La inflación en Argentina sigue siendo un tema crítico en la economía del país, con una acumulación del 79,8% en los primeros seis meses del año, según el último informe del Instituto Nacional de Estadística y Censos (Indec). El Índice de Precios al Consumidor (IPC) alcanzó una tasa interanual de 271,5% en junio, con un incremento mensual del 4,6% respecto a mayo, mostrando una desaceleración desde el pico del 25,5% registrado en diciembre del año pasado.
Este comportamiento indica que, aunque la tasa de inflación mensual está disminuyendo, el nivel sigue siendo alto, particularmente en sectores sensibles como vivienda, alimentos y servicios. En junio, los bienes subieron un 3,1%, mientras que los servicios vieron un aumento más pronunciado del 8,7%. Dentro de las categorías específicas, Vivienda, agua, electricidad, gas y otros combustibles experimentaron un aumento significativo del 14,3%, impactado por ajustes en tarifas de servicios públicos y alquileres.
El sector de restaurantes y hoteles también experimentó una notable inflación del 6,3%, y la educación subió un 5,7% debido a incrementos en los costos de enseñanza a todos los niveles. A pesar de una desaceleración general en la categoría de alimentos y bebidas no alcohólicas, que registró un crecimiento del 3% mes a mes, la tasa interanual para este grupo fue del 285,1%.

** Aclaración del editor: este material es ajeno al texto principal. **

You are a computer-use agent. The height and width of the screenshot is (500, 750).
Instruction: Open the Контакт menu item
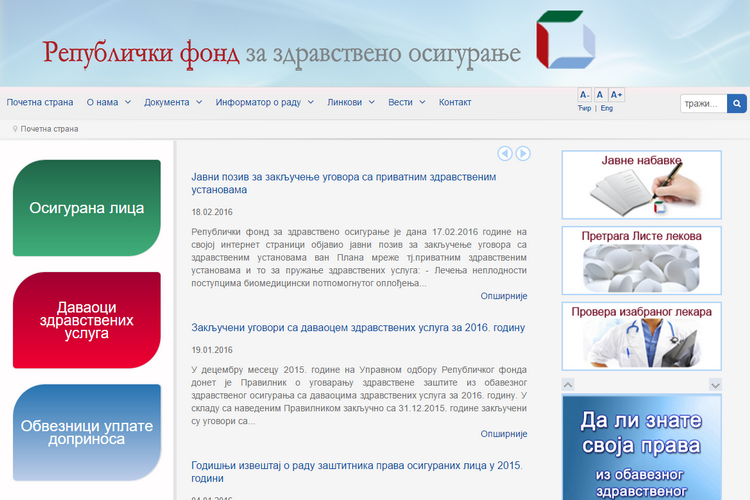[x=455, y=102]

El Gobierno de Javier Milei, a través del subsecretario de Prensa Javier Lanari, destacó la caída de la inflación en alimentos, resaltando la importancia de esta medida para los sectores más vulnerables. Sin embargo, los pronósticos privados recogidos por el Banco Central anticipan que la inflación anual podría cerrar el año en torno al 138,1%, con tasas mensuales que se mantendrían por encima del 4,4% hasta diciembre.